Your friend Ashley has been coughing for more than a week. Every day, the cough sounds worse. You've told her to go to the doctor, but she hasn't yet. She coughs near you again, so you yell at her about it.
Ashley, for God's sake, go to the doctor and get that checked out!
When you have small health problems like colds, flus, and infections, you usually go to a doctor's office or a clinic. You can call this "going to a doctor" or "going to the doctor".
This is different from "going to a hospital". A hospital is somewhere that you go when you have major health issues that require you to stay several days. You'd go to a hospital if you're getting surgery, if you had a heart attack, or if you're giving birth.
We use use this for very strong emphasis in personal matters, especially when asking someone to do something. It conveys a feeling of frustration and anger.
Turn the radio down, for God’s sake!
For God’s sake! You’re not even dressed yet!?
Notice that “for God’s sake” can be at the beginning, end, or sometimes the middle of the sentence.

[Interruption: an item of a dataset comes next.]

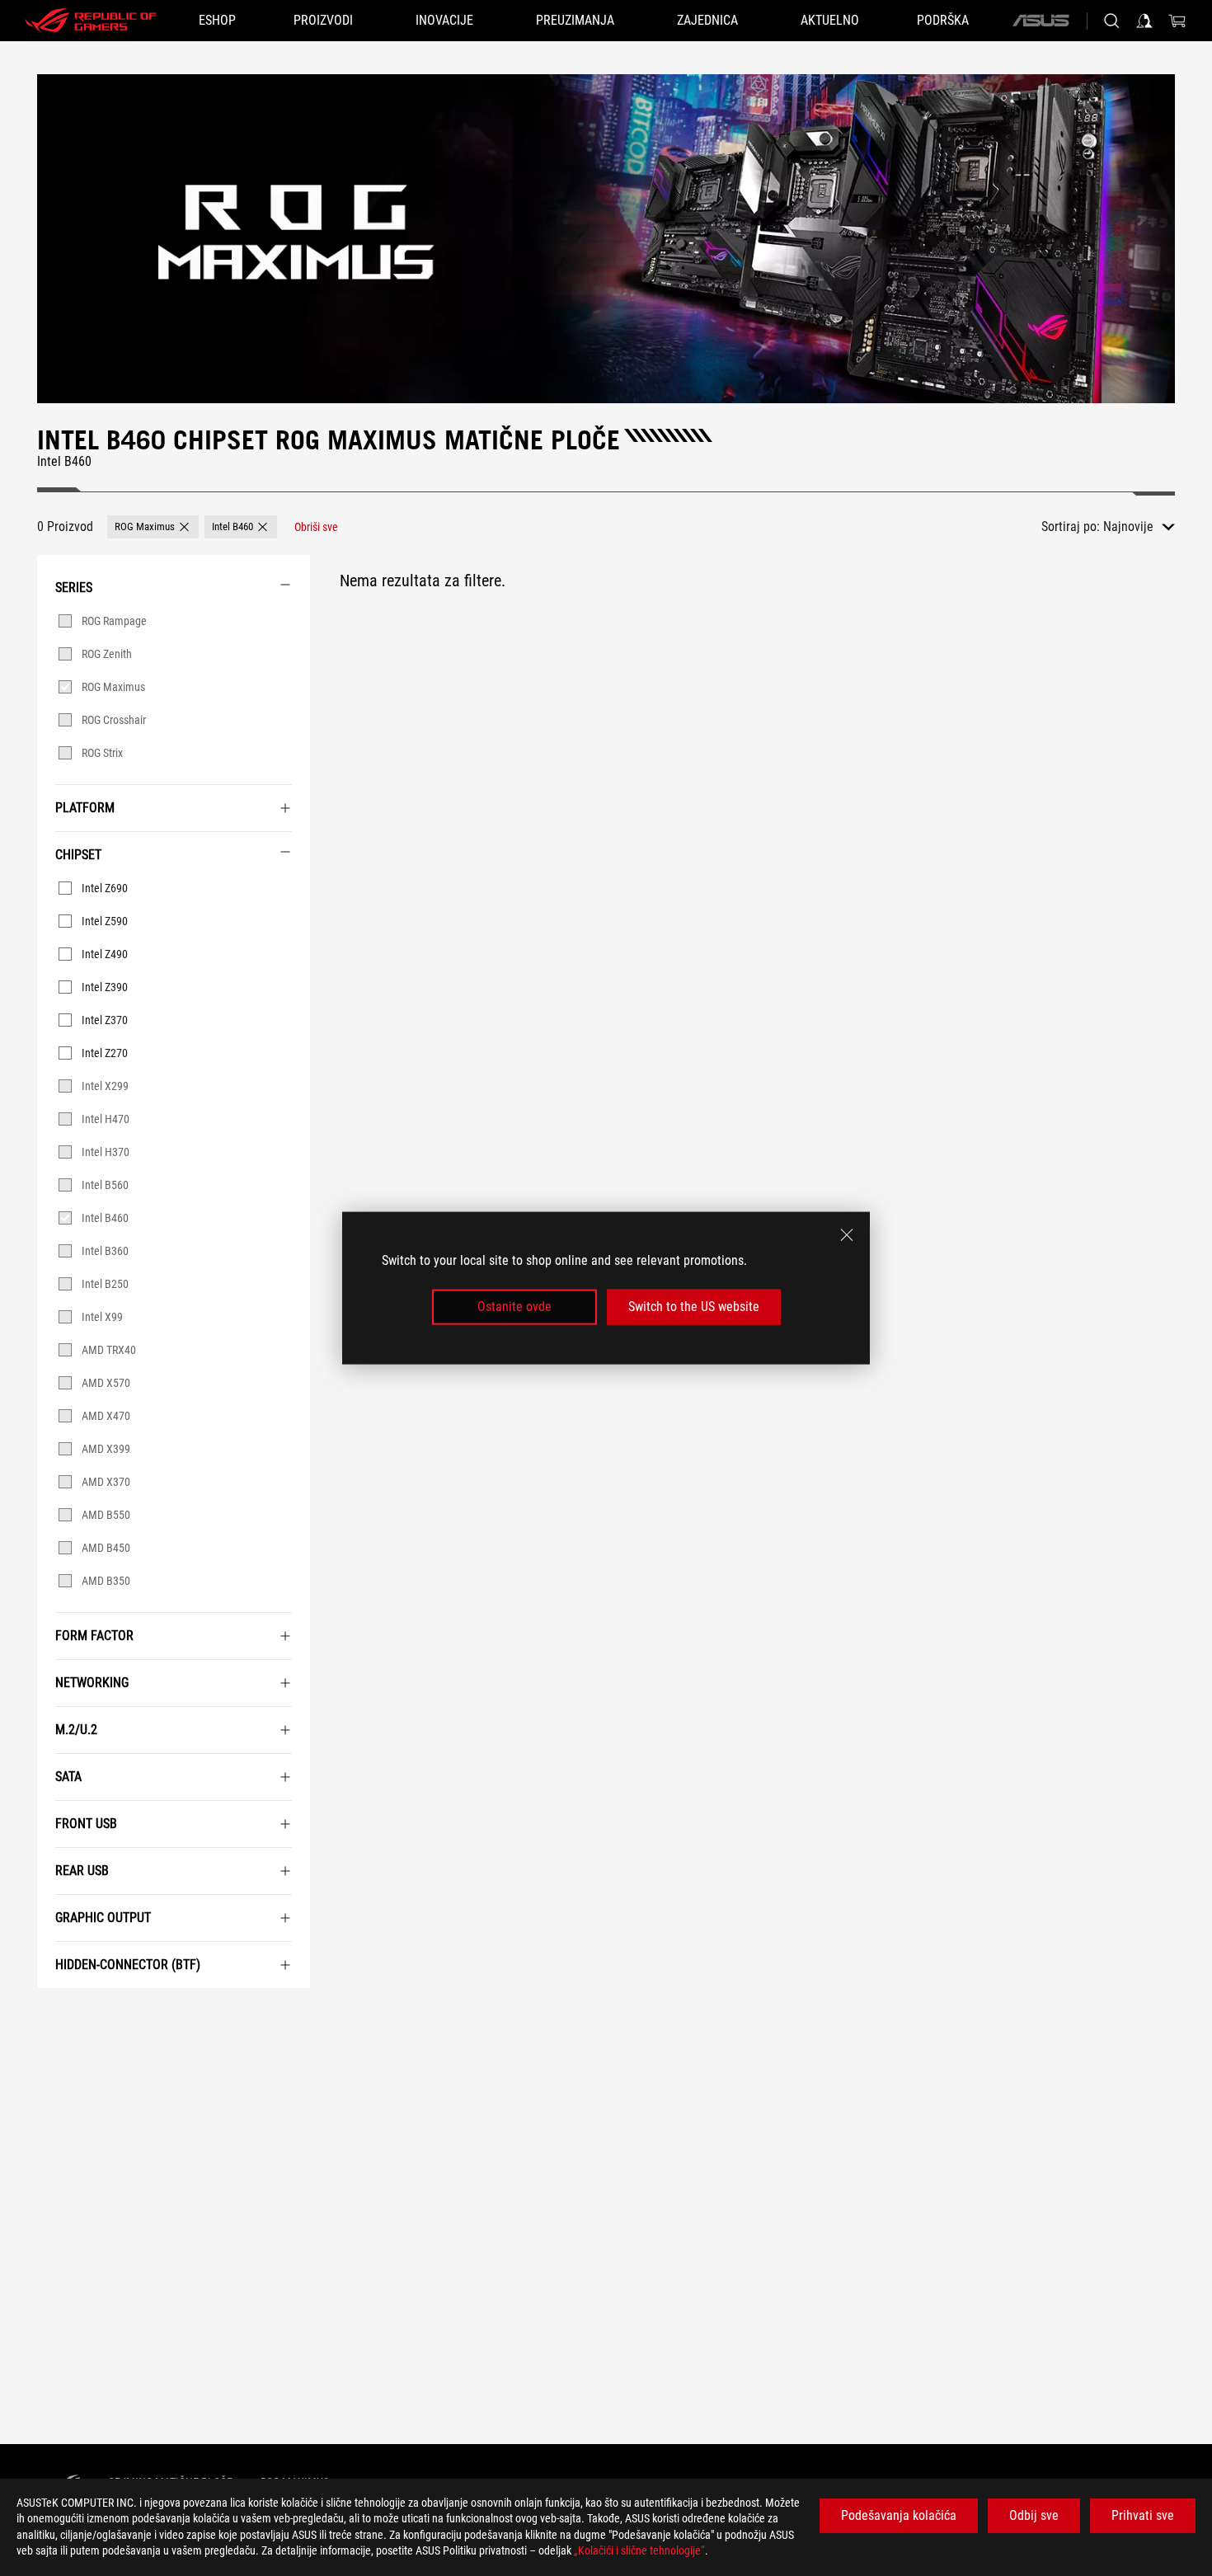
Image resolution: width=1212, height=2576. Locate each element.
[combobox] (1139, 527)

Even though the word “God” is used, there’s often nothing religious about this phrase. Many people use it without thinking about the idea of God at all.
If you have a problem with your body, car, house, or anything else, you need a professional to “check it out.” This means to examine it, and find out what the problem is and how to fix it.
You should get that lump checked out.
Your friend points out that your car is making a weird noise. You say:
Yeah, I’ve been meaning to get that checked out.
You can also say "get (someone) to check (something) out":
You should get a doctor to check that out.
But we often use “get (something) checked out" instead because it's usually obvious who (a doctor, a car mechanic, etc.) will "check it out".